## Texto mostrado
Hay mucha arquitectura en la construcción del relato…
Yo lo armo en la computadora y en la cabeza. Tenía muy claras las tres partes, hasta dónde iba a contar en cada una.
¿Es como que se le fue revelado?
A mí se me apareció el personaje y lo seguí, yo iba a cada taller y leía un nuevo capítulo, y según leía en voz alta se me aparecía cómo continuaba. A mí me funciona verlos para continuar la historia. El día que eso no funcione, siento que hasta ahí llegó. Yo los persigo, solamente.
¿Cómo controla las transferencias con los personajes?
Juego con lo autobiográfico más absoluto. De hecho, hay algo que tiene que ver con el nacimiento de mi hijo mayor. Me sirve mucho vivir para construir, pero siempre hago ficción, verifico que nunca se quiebren las voces de los personajes y que no aparezca yo, bajando línea.
Hay gente que pega carteles, pero también hay gente que los arranca… ¿Uno tiene que aprender a convivir con el horror?
En Argentina y en México es impresionante, las caras de las chicas y las periodistas desaparecidas, incluso se intervienen los monumentos oficiales y se arman mosaicos con las fechas y las fotos de la desaparición. Me topo con eso, me quedo horas mirándolo. Y escribo, ¿cómo podría no hacerlo? Acompañé a Cometierra, porque los rostros y los ojos nos interpelan, ¿qué vamos a hacer con esto? No podemos hacernos los tontos. Es incómodo, pero es imposible darse la vuelta.
Son todo apodos negativos, como Miseria o Pendejo… pero usted consigue reescribir esa connotación.
Me gusta mucho que tengan nombres que en toda Latinoamérica lleven un significado terrible, pero que tengan un aura absolutamente amorosa. En poesía, uno puede tomar una palabra con una carga negativa y construirla de nuevo en un universo, ponerla a funcionar de otra manera. Hay una mirada prejuiciosa hacia los jóvenes precarizados de barrios periféricos, a mí me gusta tomar eso y subvertirlo.
La relación con los sueños es casi como el metaverso…
Es tan amplio… Y voy experimentando. Por momentos, hacen fotos en los sueños, aunque no se puedan leer los nombres de las calles. Es un universo al que se puede ir abriendo los personajes para construir cosas muy distintas.
Las familias tienen sus conflictos, pero son como una institución…
Entre ellos, se cierran al mundo. Y afuera queda la violencia sobre esos cuerpos, un poco el mundo de los adultos. Al final de la infancia y al inicio de la adolescencia es un momento que atravesamos todos y es horrible.

## Material proporcionado
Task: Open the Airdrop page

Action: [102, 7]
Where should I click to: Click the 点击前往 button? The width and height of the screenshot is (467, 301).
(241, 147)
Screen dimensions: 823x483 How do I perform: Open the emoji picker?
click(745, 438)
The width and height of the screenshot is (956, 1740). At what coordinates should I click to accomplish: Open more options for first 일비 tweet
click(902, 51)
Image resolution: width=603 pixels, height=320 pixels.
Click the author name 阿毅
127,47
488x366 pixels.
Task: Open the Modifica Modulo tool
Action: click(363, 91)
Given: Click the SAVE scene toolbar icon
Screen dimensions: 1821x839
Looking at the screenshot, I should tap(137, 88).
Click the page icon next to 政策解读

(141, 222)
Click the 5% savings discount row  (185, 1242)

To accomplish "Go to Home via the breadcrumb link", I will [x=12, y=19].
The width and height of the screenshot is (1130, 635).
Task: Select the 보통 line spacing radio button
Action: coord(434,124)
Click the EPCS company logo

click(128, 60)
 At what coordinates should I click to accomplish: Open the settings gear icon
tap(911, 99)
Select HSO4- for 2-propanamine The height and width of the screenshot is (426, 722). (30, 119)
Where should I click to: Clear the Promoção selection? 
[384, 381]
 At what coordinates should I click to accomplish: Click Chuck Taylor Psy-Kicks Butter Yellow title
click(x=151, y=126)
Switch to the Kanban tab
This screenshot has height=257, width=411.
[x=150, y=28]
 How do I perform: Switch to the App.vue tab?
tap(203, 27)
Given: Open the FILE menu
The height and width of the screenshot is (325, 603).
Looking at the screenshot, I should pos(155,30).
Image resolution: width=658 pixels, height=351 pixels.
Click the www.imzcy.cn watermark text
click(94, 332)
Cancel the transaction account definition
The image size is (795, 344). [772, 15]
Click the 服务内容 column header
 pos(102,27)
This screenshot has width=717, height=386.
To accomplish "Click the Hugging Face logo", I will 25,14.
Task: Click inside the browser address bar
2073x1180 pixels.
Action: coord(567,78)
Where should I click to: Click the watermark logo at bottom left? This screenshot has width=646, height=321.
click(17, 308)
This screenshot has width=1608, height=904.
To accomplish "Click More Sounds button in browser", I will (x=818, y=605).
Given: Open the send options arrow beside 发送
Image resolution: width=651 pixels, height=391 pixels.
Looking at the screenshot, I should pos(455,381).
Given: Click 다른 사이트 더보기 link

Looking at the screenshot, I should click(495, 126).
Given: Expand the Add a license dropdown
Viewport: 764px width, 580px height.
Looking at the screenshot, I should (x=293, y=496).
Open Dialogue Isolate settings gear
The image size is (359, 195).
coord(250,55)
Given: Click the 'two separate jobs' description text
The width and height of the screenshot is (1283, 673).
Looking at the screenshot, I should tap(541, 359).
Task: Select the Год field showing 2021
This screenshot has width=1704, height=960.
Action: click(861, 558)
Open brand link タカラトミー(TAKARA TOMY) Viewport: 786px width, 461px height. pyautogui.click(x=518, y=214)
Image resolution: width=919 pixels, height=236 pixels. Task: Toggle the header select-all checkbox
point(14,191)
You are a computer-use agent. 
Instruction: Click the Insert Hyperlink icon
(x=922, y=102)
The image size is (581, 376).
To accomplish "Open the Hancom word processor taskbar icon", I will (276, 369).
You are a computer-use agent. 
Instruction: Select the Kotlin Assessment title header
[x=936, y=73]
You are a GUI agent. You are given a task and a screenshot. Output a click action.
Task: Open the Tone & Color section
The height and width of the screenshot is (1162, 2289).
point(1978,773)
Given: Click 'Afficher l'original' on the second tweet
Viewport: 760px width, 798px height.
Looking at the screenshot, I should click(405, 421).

## Desafíos
1. En la entrevista sobre la construcción del relato, ¿en qué dos países se mencionan los carteles con las caras de las chicas y las periodistas desaparecidas?
2. Retoma la entrevista sobre la construcción del relato a partir de su última frase.

## Resultados del ejercicio
1. En Argentina y en México.

2.
Conociendo casos
¿El silencio es la mejor manera de acompañar?
¿Cómo acompañas a una persona que ha perdido el cuerpo de su hija? Me pasaron tantas cosas… inevitablemente me han presentado a mamás de chicas violentadas, y siempre me quedo en silencio tras el abrazo. No alcanzan las palabras. Acompañar con el silencio y sí, cuando hay pedido de justicia. No me lo puedo ni imaginar. Lo que debe ser vivir eso.
¿Conoció algún caso de cerca?
Muchos. La cantidad de gente que te escribe, y te para… Y cuando se me acercaban familiares de víctimas, pensaba… ‘¿estás segura de que vas a leerlo?’ Una chica me escribió diciéndome que entre ella y la persona a la que le decía mamá había alguien en el medio porque la abuela nunca le contó que la madre había sido asesinada.
En un momento llegó una cédula de un cementerio diciendo que había que mover el cuerpo de esta mujer y la niña encontró una caja en un armario con las únicas fotos de ella. El padre la fusiló cuando era un bebé y dormían la siesta y la abuela no fue capaz de contárselo. Este libro le había permitido empezar a armar oralmente la historia de su mamá [se emociona].
¿Cómo ha trabajado en esta segunda entrega, más conectada a las víctimas?
Se ha borrado la vida entera de mujeres. A veces reflexiono cosas con las chicas y lo pongo a funcionar en ficción. Por ejemplo, me contaban de cuando tenían cinco o seis años y las llevaban a la cárcel a ver a sus padres. ‘Nunca pregunté por qué, no se me ocurrió’, me dijo una de ellas. ‘Y después, cuando fui más grande y me fui enterando, ¿qué hago con esto?’.
Cada una resuelve como puede. Algunas cortaban con esos padres, otras los seguían viendo. La realidad te pasa por arriba, el nivel de violencia en América Latina es tan terrible… ¿Qué hace Cometierra? ¿Qué pasa con los huérfanos de mamá, cómo crecen? Eso emerge y te arrincona. Para mí escribir es abordar y decir ‘¿qué hago con esto?’.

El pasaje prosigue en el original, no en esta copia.